In brief: Jailbreak attempts leave measurable entropy signatures in LLM hidden layers that are more reliable than static averages.
Researchers have developed a method to detect jailbreak attacks on large language models by analyzing prediction entropy in intermediate network layers. The signal is not found at input or output, but reveals itself through structured uncertainty patterns in the model’s internal representations.
Jailbreak attacks circumvent LLM safety training through carefully formulated prompts that elicit policy-violating responses. Previous defense mechanisms focus on the input or output layer. This research investigates where and how malicious intent is encoded in the model’s inner representations.

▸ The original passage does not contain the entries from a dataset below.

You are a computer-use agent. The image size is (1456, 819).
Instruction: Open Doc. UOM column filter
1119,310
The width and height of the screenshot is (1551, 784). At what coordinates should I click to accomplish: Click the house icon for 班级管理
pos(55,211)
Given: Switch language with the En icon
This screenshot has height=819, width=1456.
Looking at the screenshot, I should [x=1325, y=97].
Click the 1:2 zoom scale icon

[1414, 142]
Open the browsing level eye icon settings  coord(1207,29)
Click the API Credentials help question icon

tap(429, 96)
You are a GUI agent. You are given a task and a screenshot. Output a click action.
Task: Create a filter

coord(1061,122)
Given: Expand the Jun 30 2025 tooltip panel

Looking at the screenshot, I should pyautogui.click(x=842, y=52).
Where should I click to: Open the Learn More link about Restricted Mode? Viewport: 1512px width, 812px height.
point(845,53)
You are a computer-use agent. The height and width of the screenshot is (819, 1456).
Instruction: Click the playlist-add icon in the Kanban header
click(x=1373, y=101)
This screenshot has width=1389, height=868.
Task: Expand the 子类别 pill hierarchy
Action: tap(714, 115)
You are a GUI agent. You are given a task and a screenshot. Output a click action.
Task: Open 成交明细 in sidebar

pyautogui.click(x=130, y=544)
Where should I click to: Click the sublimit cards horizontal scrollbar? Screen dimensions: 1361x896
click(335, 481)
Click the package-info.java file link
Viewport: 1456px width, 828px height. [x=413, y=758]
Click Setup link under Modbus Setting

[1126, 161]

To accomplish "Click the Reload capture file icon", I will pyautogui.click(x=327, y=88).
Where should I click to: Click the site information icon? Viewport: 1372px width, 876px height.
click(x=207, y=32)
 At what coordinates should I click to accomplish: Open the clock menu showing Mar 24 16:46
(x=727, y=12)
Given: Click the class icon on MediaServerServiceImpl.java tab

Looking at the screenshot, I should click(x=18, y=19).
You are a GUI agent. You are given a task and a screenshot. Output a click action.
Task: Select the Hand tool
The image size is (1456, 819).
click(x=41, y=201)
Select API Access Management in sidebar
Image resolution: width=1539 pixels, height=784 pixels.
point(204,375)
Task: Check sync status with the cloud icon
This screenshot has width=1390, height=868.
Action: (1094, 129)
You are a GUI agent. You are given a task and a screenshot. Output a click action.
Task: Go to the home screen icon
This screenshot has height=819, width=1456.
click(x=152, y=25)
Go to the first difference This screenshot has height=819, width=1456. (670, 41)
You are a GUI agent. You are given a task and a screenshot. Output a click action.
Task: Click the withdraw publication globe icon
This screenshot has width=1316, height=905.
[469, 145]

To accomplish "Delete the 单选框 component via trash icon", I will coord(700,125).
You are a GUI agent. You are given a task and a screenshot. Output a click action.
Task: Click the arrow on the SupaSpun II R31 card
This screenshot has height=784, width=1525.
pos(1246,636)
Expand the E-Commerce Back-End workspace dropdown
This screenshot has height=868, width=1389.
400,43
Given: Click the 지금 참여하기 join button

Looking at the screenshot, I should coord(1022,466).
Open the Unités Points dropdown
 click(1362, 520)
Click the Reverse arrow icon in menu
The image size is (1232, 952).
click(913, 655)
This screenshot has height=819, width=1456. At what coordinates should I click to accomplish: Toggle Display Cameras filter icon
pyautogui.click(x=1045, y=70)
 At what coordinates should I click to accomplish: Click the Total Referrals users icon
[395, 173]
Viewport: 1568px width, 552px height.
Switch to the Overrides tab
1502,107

The analysis employs token-level prediction entropy across network layers using the logit lens method. The key finding: static aggregate statistics of prompt-level entropy (mean, variance) have low discriminative power. By contrast, features capturing entropy evolution across token positions—such as monotonic rank-based trend scores—demonstrate significantly greater predictive value. Crucially, layer distribution matters: the signal concentrates in intermediate network layers and degrades at the final layer. This suggests that jailbreak-relevant structures are localized more in intermediate representations than at the output head.
The method was tested across multiple architectures (Llama, Qwen, Gemma) and various adversarial benchmarks without additional training. The entropy dynamics provide consistent separation between legitimate and jailbroken prompts. This clarifies both which entropy-derived features encode malicious intent and where in the network this signal is strongest.